Russ Ruedisueli, 53, is sitting in his office at Chrysler’s Technology Center in Auburn Hills, Michigan, although he’s the kind of guy who doesn’t sit so much as crouch, muscles tensed and twitching, as if he’s attached to a pair of unseen jumper cables beneath his desk. You’d figure the guy was in pain except for his perpetual smile.
“I remember when the original Viper got rolling [in 1989], and Bob Lutz [Chrysler president at that time] called a bunch of car-guy employees into the styling dome,” Ruedisueli reminisces. “He rolled the car in, started it up, and said to us, ‘So, who’s interested in being on this program?’ I was so geeked, I about fainted. But at the time, I was working on a different Chrysler program, and they wouldn’t let me go. It felt like a huge lost opportunity. To be in this position today, 20-some years later, having this second chance, well . . .”
Ruedisueli’s voice trails off and is replaced by a smile so big that his ears move. He involuntarily hoists his butt another few inches off his chair, and now his head hovers just below a shattered yellow nose cone from his Formula Ford, currently serving as office sculpture. “That’s a casualty of a Turn Eight brake check at Road America,” he explains.
In 2009, the SRT guys began sketching the Viper before the program was approveda practice usually forbidden. In the end, they incorporated the styling themes of three of the six final drawings. Ralph Gilles thinks theres a bit of Halle Berrys shape in the car. Is that weird?
Ruedisueli is Chrysler’s head of engineering for SRT and Motorsports, and he’s the vehicle line executive for the fifth-gen Dodge Viper. Except it’s not a Dodge anymore. It’s an SRT, because the Dodge name wasn’t deemed spiffy enough to be slapped on the rump of anything fetching just north of $100,000 (for the base SRT Viper) and $120,000 (for the more upscale SRT Viper GTS, as shown here).

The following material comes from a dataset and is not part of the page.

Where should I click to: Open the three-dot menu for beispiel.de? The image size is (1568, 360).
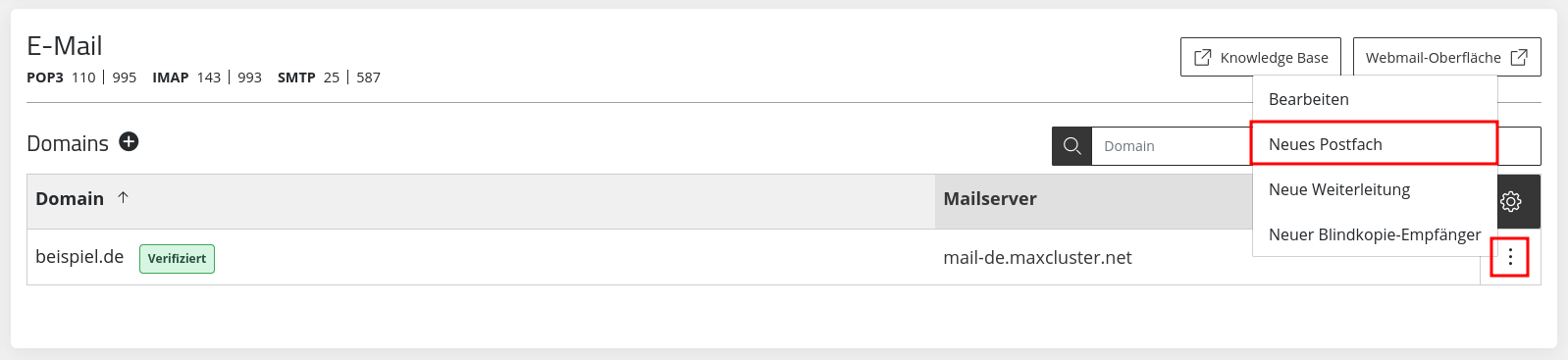coord(1510,257)
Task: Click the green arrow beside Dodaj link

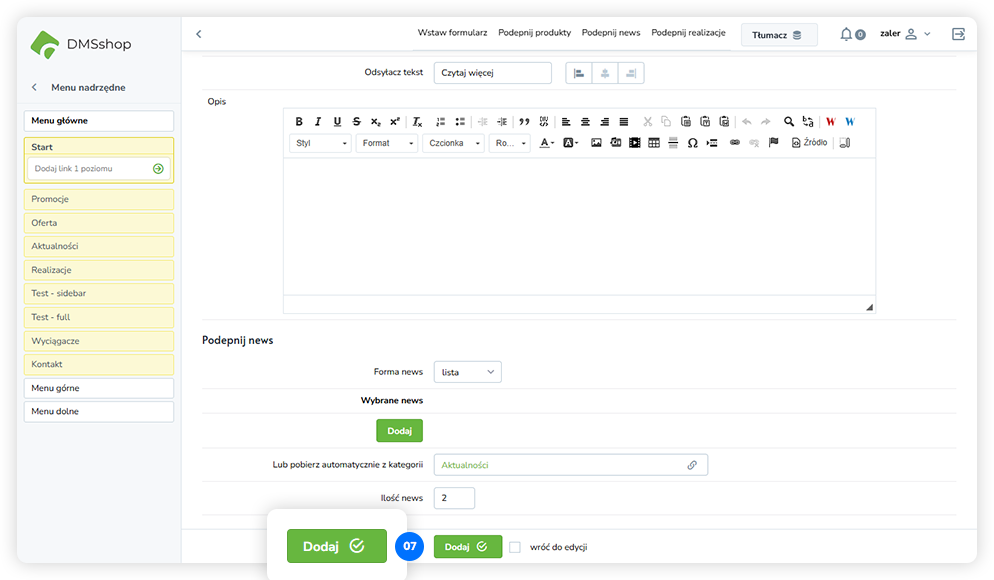Action: click(x=158, y=169)

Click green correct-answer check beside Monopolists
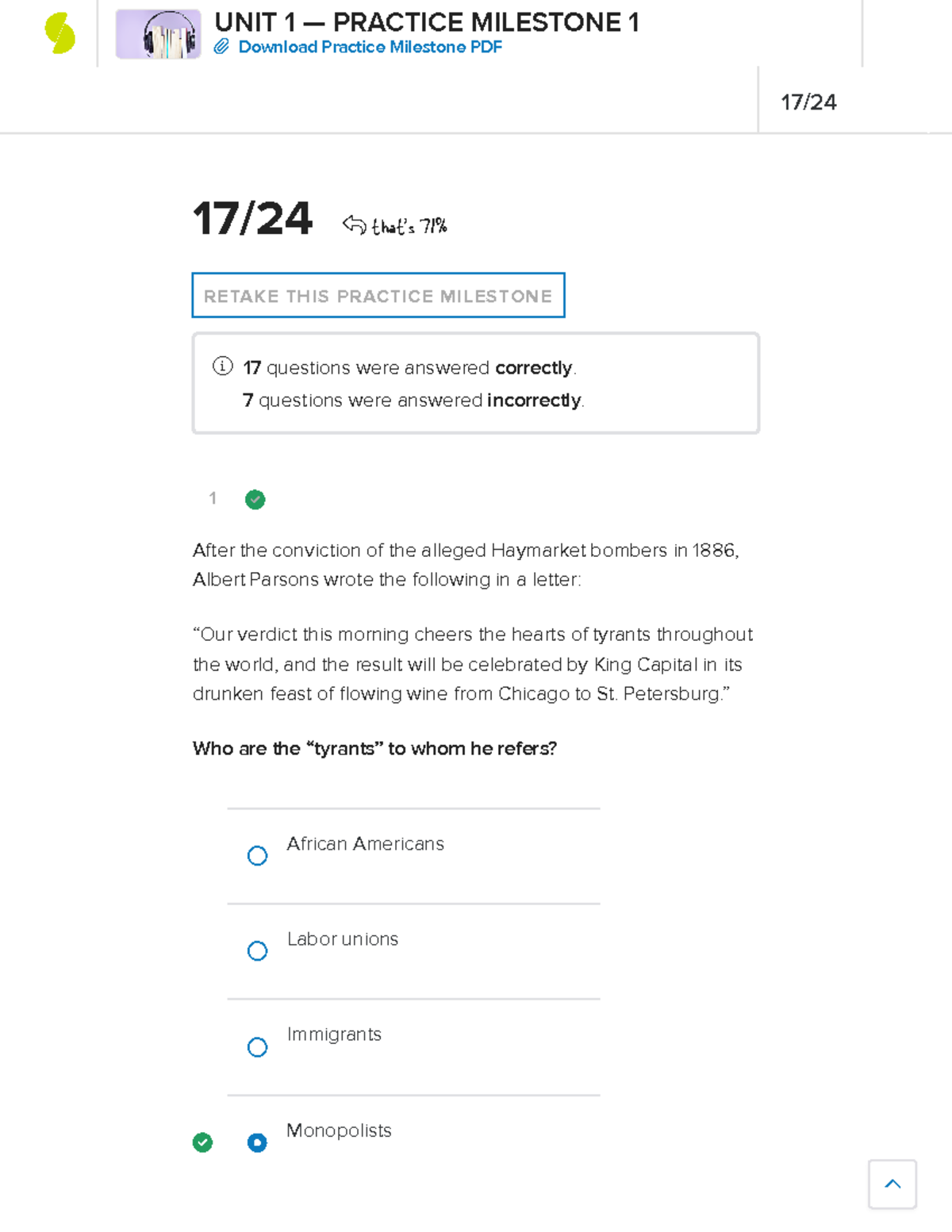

The last of the previous-gen Vipers rolled out of Detroit’s rough-and-tumble Conner Avenue plant in the summer of 2010. As Chrysler madly stuffed corks in all of its financial leaks, the Viper brand was slated to be sloughed off to the highest bidder. To any bidder. Fortunately, cooler heads prevailed, and the brand not only survived but was resuscitated. But it took a lot of heart massage.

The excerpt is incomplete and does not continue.